- [WHAT THE TASK ASKS] Report each line of the data below that contains the string "pixels".

A run of records:
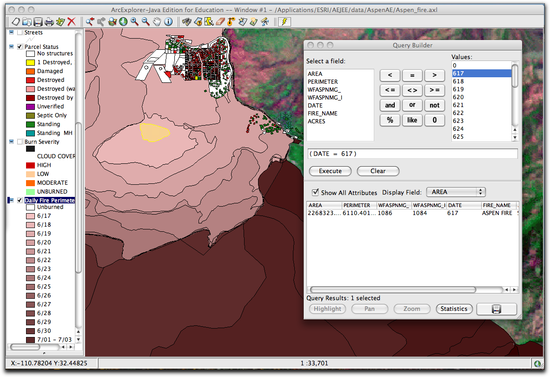
Task: Collapse the Daily Fire Perimeter legend
Action: (11, 200)
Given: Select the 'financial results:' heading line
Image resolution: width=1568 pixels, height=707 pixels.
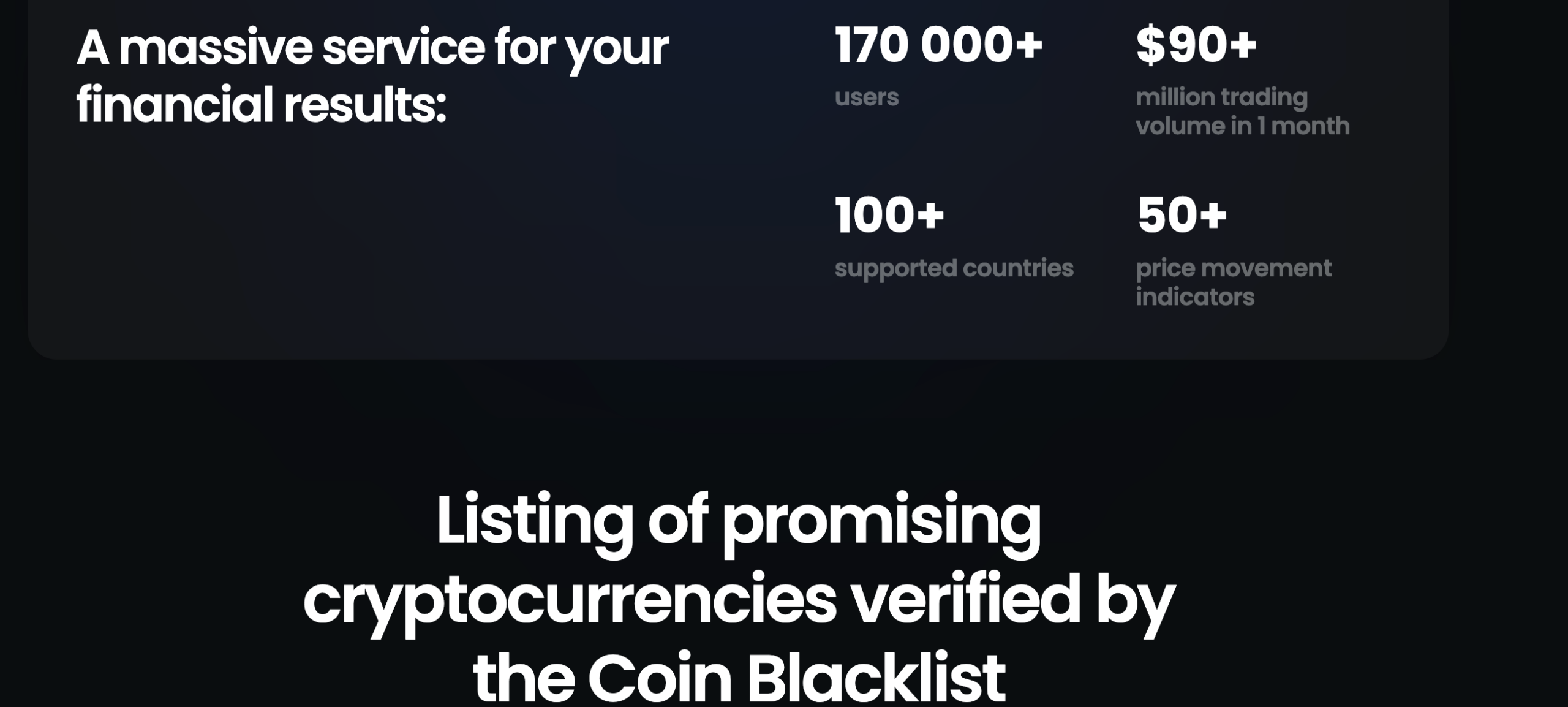Looking at the screenshot, I should click(x=262, y=105).
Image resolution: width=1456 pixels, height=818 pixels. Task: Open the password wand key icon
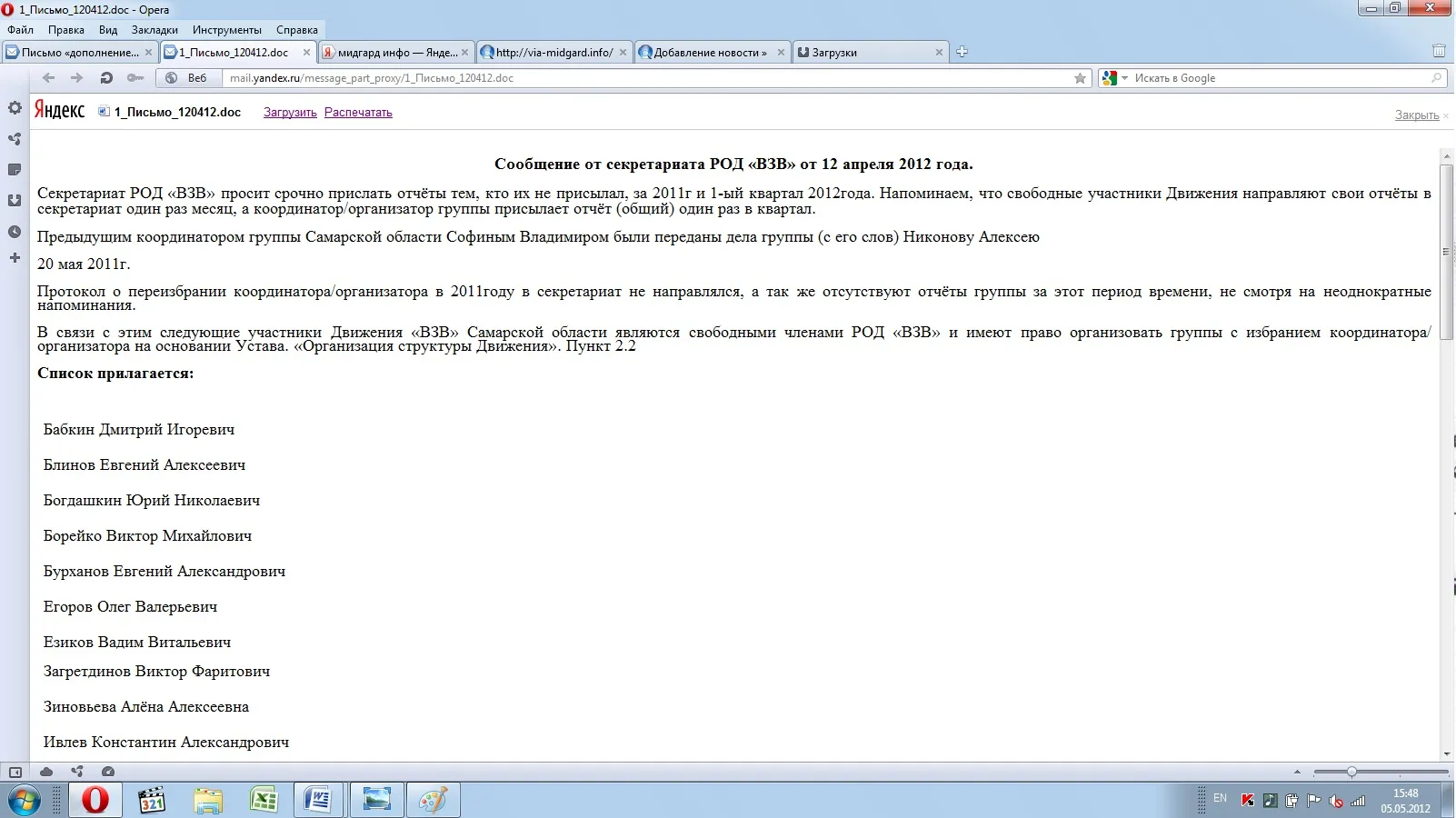point(135,78)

- [SOLUTION FOR THIS PROBLEM]
Image resolution: width=1568 pixels, height=707 pixels.
Image resolution: width=1456 pixels, height=818 pixels. Task: Open the password wand key icon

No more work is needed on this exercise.